About nine years ago, in those fast-fading days of pulp and glory, I was an entertainment writer for the Corvallis Gazette-Times, the sole organ of an Oregon college town, home to Oregon State University and a sizable arts community of pickled beatniks with a limited purview of what constitutes “art.” (You can probably guess where this is headed.)

One afternoon Lions Gate sent me a screener for a film called The Red Violin, which, fortuitously, was opening the following week at the local art-house. I took it back to my plush studio, slipped it into my VCR (how quaint!), and extinguished all illumination save the vivid cinematic palette humming from my TV. And for the next two hours I endured a lugubriously fashioned series of centuries-spanning vignettes/suites held together by a stringed instrument soaked in blood and afterbirth. The point of the overall story was a mother’s love for her son as expressed in the gift of music — the full embrace of life and passion — through this seemingly cursed object, which over the centuries increases in value and becomes the prized bauble for a metropolitan auction house. There are many bidders, but only one man actually deserves it: Samuel L. Jackson as a simple appraiser who nicks the invaluable vessel as a present for his daughter. Very treacly, very self-consciously ahh-ty, very dull, and I said as much in my own appraisal printed the following week. That was that, or so I thought.

The first letter of protest came from the theater’s owner. He called me a “feckless child” and, according to rumor, sincerely believed I’d nursed a personal vendetta for some past imagined slight. (Never met the man; had no opinion of him.) Then followed more correspondence, an outpouring of concern from the local Granola Mafia that the Gazette-Times staffed its office with culture-hating goons. A representative even arrived on scene to discuss The Issue with our managing editor, and I managed to sneak a snippet of her presentation. “I mean,” she reasoned, “doesn’t he actually write about rap or something?” Meaning that because I enjoyed a “lesser” or “base” art form, I lacked the sophistication necessary to grasp the subtle-yet-inspirational elegance of The Red Violin. There were orders for my head, demands I be replaced with someone more “qualified.” All because I panned a fucking movie. It was my first exposure to highbrow discrimination.

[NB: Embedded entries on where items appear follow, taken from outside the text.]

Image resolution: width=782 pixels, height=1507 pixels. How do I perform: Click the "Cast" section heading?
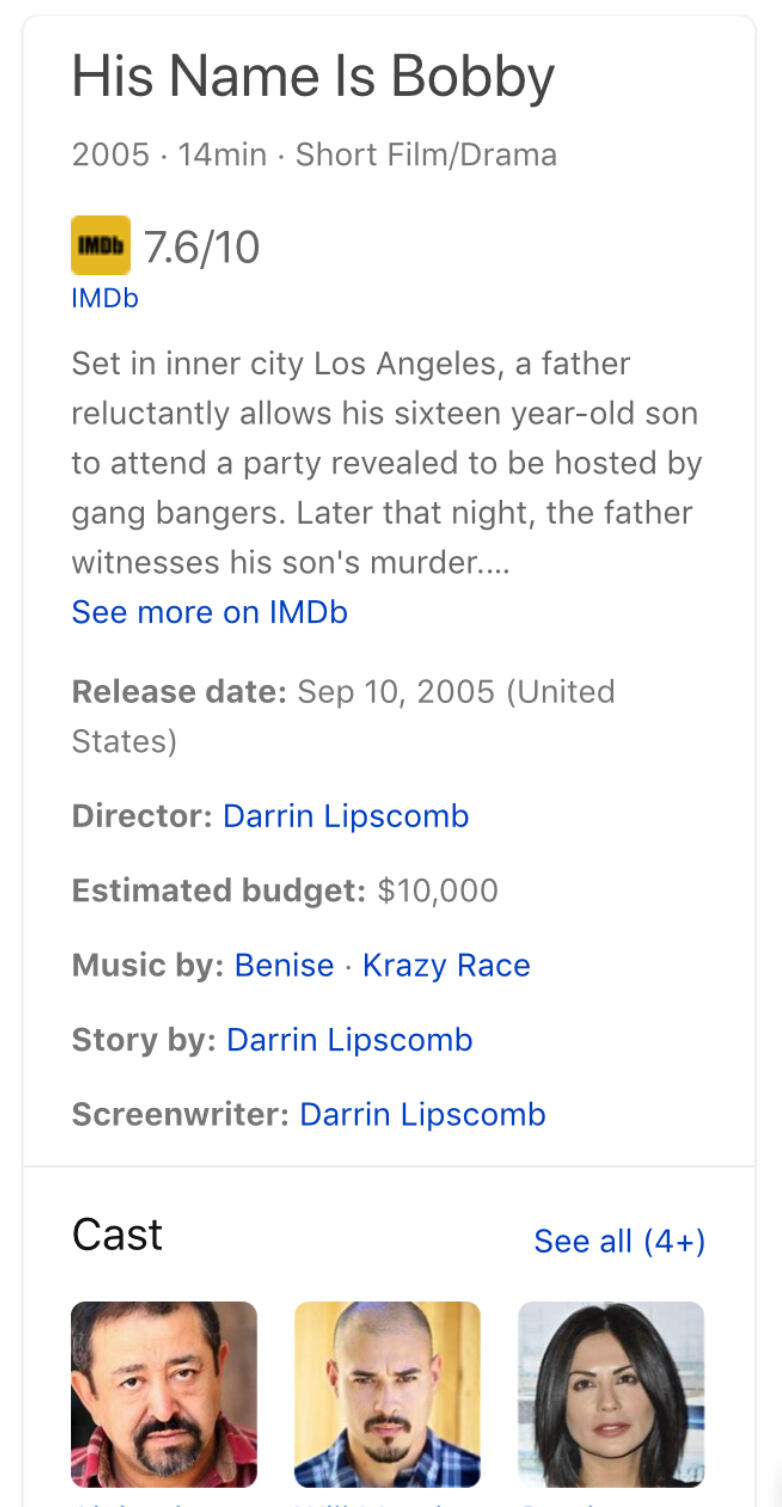pyautogui.click(x=117, y=1235)
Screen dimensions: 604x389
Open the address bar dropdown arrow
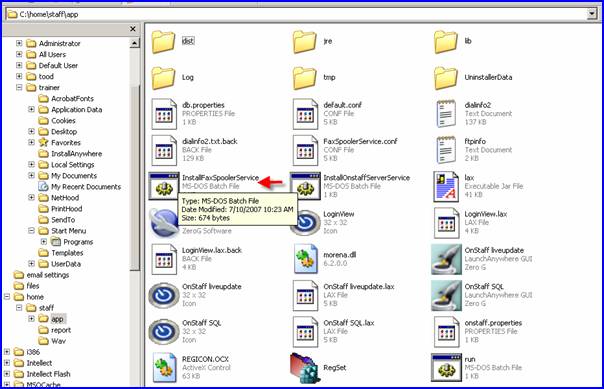[592, 14]
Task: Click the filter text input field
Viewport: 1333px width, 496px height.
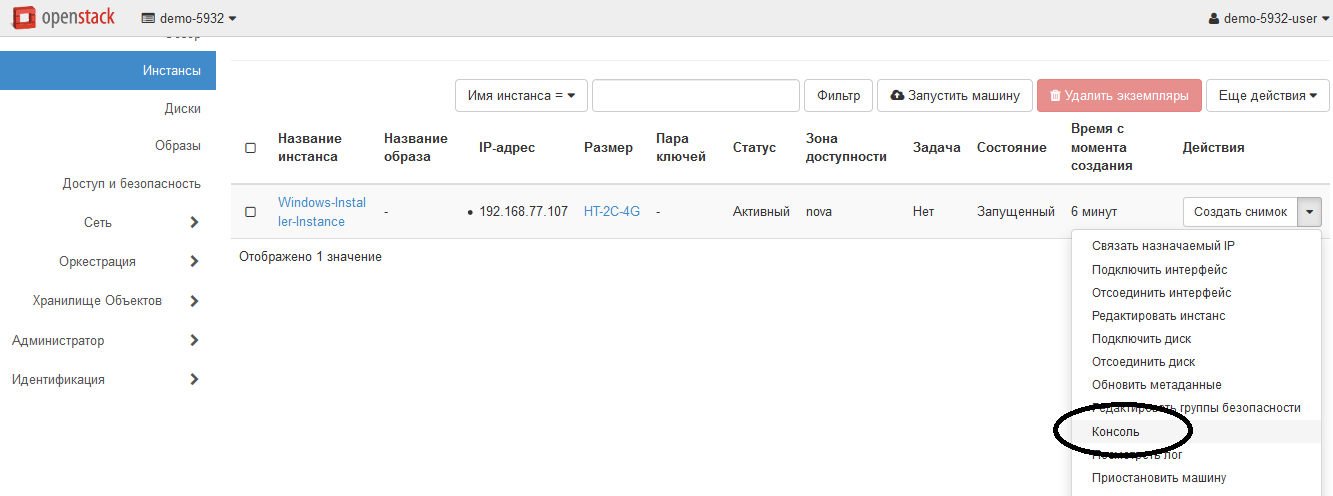Action: click(695, 96)
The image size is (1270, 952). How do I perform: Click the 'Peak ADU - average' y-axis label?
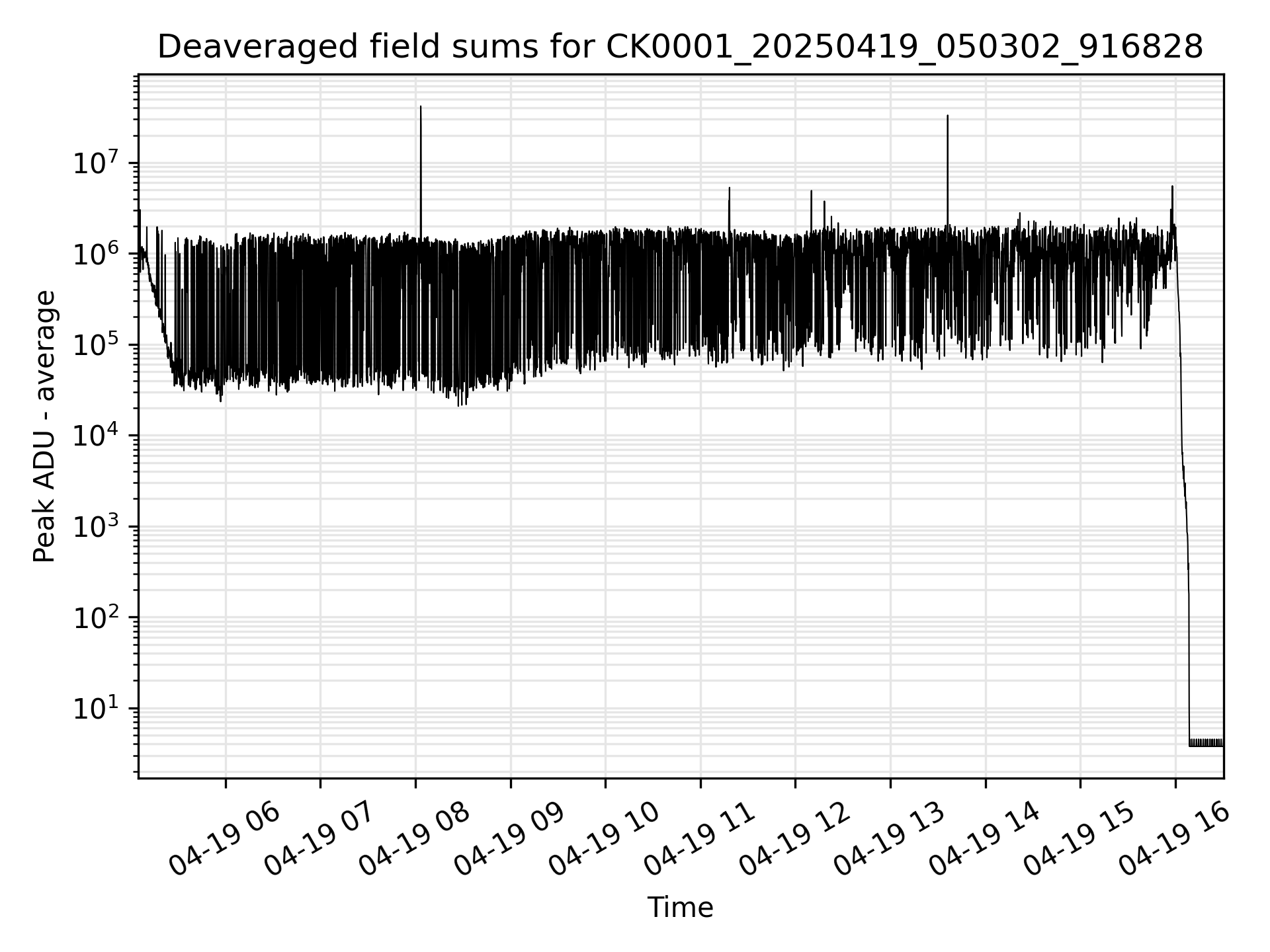(45, 426)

All my life, whenever someone’s asked about my favorite music or whatever, my stock answer is “Anything I can get my hands on.” It’s not a serious reply, but actually, it is. I love noise. I love visuals. And as a consequence, although I’m acutely aware of the cultural divisions between high and low, I’ve somehow never made that distinction for myself. To this day I don’t understand how someone couldn’t like, say, professional wrestling and jazz (the “Wrazz” of this blog’s moniker) and be knowledgeable about both. Or that someone couldn’t enjoy Twisted Sister’s Stay Hungry while lounging under a Basquiat, enrapt in the latest New Yorker. Or that someone could coolly bob his bean to Rappa Ternt Sanga and give equal props to Die erste Walpurgisnacht. Or The Red Violin, for that matter, if it didn’t suck. (Shoulda been a bowling ball instead.)

Anyway, “The Daily Wrazz” is dedicated to culture of all kinds. There are no guilty pleasures here, just pleasures, period. See you real soon.